(Beginning of Data provided)

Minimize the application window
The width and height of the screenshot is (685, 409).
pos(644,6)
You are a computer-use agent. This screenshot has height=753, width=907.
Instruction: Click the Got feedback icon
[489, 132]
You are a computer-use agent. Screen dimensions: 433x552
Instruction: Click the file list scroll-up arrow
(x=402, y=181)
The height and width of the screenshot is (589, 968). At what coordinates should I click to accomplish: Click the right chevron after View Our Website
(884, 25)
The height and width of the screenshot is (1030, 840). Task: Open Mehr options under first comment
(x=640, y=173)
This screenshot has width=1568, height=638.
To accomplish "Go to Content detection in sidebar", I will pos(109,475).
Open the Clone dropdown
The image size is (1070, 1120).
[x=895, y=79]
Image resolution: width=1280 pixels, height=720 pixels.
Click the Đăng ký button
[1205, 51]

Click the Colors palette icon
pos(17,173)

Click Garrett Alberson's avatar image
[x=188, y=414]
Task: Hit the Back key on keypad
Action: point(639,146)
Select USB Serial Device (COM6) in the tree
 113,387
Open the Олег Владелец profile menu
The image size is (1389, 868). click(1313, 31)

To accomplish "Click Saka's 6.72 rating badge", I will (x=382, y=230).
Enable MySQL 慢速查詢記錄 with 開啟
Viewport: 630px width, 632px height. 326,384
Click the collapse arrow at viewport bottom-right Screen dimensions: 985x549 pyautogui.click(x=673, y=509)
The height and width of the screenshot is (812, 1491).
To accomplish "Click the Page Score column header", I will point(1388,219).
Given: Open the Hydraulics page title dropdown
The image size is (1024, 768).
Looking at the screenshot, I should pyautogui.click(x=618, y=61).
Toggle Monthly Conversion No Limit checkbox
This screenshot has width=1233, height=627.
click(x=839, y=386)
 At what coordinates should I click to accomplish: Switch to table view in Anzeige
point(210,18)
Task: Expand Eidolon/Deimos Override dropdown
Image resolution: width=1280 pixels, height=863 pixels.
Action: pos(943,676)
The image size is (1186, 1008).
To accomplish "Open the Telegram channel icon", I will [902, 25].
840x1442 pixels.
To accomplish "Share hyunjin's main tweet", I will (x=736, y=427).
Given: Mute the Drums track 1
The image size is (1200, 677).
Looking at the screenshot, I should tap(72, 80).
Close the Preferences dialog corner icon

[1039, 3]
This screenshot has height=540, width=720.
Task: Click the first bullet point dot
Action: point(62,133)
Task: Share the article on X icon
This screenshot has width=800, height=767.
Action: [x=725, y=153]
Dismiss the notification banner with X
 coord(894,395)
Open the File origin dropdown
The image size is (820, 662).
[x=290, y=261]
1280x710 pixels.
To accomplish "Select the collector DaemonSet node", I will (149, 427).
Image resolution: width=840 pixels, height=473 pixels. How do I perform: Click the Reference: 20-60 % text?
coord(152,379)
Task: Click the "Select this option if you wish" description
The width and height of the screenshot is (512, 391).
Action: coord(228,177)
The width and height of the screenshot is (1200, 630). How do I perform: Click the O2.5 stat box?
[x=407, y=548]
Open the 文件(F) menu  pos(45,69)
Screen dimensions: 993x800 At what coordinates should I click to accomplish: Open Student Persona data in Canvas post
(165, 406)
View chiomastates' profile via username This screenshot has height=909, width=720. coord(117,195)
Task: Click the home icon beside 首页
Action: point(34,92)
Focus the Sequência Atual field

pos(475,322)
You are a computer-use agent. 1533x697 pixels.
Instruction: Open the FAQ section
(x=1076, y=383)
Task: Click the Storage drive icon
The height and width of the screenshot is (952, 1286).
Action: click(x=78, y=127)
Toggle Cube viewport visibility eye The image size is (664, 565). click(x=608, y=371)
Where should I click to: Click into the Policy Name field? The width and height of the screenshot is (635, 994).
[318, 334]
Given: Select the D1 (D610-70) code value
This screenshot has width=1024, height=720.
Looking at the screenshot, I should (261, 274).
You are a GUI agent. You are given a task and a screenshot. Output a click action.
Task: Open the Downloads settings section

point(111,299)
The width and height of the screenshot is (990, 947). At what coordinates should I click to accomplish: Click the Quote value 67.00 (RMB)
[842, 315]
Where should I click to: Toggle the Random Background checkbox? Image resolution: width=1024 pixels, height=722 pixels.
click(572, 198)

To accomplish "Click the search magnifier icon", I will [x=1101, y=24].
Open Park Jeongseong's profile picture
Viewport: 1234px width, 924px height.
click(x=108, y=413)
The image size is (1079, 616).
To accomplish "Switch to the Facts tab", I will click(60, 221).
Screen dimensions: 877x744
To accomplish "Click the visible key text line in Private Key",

(End of Data provided)

• **Required action**: Copy the data word for word.

• **Your solution**:
Minimize the application window
The width and height of the screenshot is (685, 409).
pos(644,6)
You are a computer-use agent. This screenshot has height=753, width=907.
Instruction: Click the Got feedback icon
[489, 132]
You are a computer-use agent. Screen dimensions: 433x552
Instruction: Click the file list scroll-up arrow
(x=402, y=181)
The height and width of the screenshot is (589, 968). At what coordinates should I click to accomplish: Click the right chevron after View Our Website
(884, 25)
The height and width of the screenshot is (1030, 840). Task: Open Mehr options under first comment
(x=640, y=173)
This screenshot has width=1568, height=638.
To accomplish "Go to Content detection in sidebar", I will pos(109,475).
Open the Clone dropdown
The image size is (1070, 1120).
[x=895, y=79]
Image resolution: width=1280 pixels, height=720 pixels.
Click the Đăng ký button
[1205, 51]

Click the Colors palette icon
pos(17,173)

Click Garrett Alberson's avatar image
[x=188, y=414]
Task: Hit the Back key on keypad
Action: point(639,146)
Select USB Serial Device (COM6) in the tree
 113,387
Open the Олег Владелец profile menu
The image size is (1389, 868). click(1313, 31)

To accomplish "Click Saka's 6.72 rating badge", I will (x=382, y=230).
Enable MySQL 慢速查詢記錄 with 開啟
Viewport: 630px width, 632px height. 326,384
Click the collapse arrow at viewport bottom-right Screen dimensions: 985x549 pyautogui.click(x=673, y=509)
The height and width of the screenshot is (812, 1491).
To accomplish "Click the Page Score column header", I will point(1388,219).
Given: Open the Hydraulics page title dropdown
The image size is (1024, 768).
Looking at the screenshot, I should pyautogui.click(x=618, y=61).
Toggle Monthly Conversion No Limit checkbox
This screenshot has width=1233, height=627.
click(x=839, y=386)
 At what coordinates should I click to accomplish: Switch to table view in Anzeige
point(210,18)
Task: Expand Eidolon/Deimos Override dropdown
Image resolution: width=1280 pixels, height=863 pixels.
Action: pos(943,676)
The image size is (1186, 1008).
To accomplish "Open the Telegram channel icon", I will [902, 25].
840x1442 pixels.
To accomplish "Share hyunjin's main tweet", I will (x=736, y=427).
Given: Mute the Drums track 1
The image size is (1200, 677).
Looking at the screenshot, I should tap(72, 80).
Close the Preferences dialog corner icon

[1039, 3]
This screenshot has height=540, width=720.
Task: Click the first bullet point dot
Action: point(62,133)
Task: Share the article on X icon
This screenshot has width=800, height=767.
Action: [x=725, y=153]
Dismiss the notification banner with X
 coord(894,395)
Open the File origin dropdown
The image size is (820, 662).
[x=290, y=261]
1280x710 pixels.
To accomplish "Select the collector DaemonSet node", I will (149, 427).
Image resolution: width=840 pixels, height=473 pixels. How do I perform: Click the Reference: 20-60 % text?
coord(152,379)
Task: Click the "Select this option if you wish" description
The width and height of the screenshot is (512, 391).
Action: coord(228,177)
The width and height of the screenshot is (1200, 630). How do I perform: Click the O2.5 stat box?
[x=407, y=548]
Open the 文件(F) menu  pos(45,69)
Screen dimensions: 993x800 At what coordinates should I click to accomplish: Open Student Persona data in Canvas post
(165, 406)
View chiomastates' profile via username This screenshot has height=909, width=720. coord(117,195)
Task: Click the home icon beside 首页
Action: point(34,92)
Focus the Sequência Atual field

pos(475,322)
You are a computer-use agent. 1533x697 pixels.
Instruction: Open the FAQ section
(x=1076, y=383)
Task: Click the Storage drive icon
The height and width of the screenshot is (952, 1286).
Action: click(x=78, y=127)
Toggle Cube viewport visibility eye The image size is (664, 565). click(x=608, y=371)
Where should I click to: Click into the Policy Name field? The width and height of the screenshot is (635, 994).
[318, 334]
Given: Select the D1 (D610-70) code value
This screenshot has width=1024, height=720.
Looking at the screenshot, I should (261, 274).
You are a GUI agent. You are given a task and a screenshot. Output a click action.
Task: Open the Downloads settings section

point(111,299)
The width and height of the screenshot is (990, 947). At what coordinates should I click to accomplish: Click the Quote value 67.00 (RMB)
[842, 315]
Where should I click to: Toggle the Random Background checkbox? Image resolution: width=1024 pixels, height=722 pixels.
click(572, 198)

To accomplish "Click the search magnifier icon", I will [x=1101, y=24].
Open Park Jeongseong's profile picture
Viewport: 1234px width, 924px height.
click(x=108, y=413)
The image size is (1079, 616).
To accomplish "Switch to the Facts tab", I will click(60, 221).
Screen dimensions: 877x744
To accomplish "Click the visible key text line in Private Key",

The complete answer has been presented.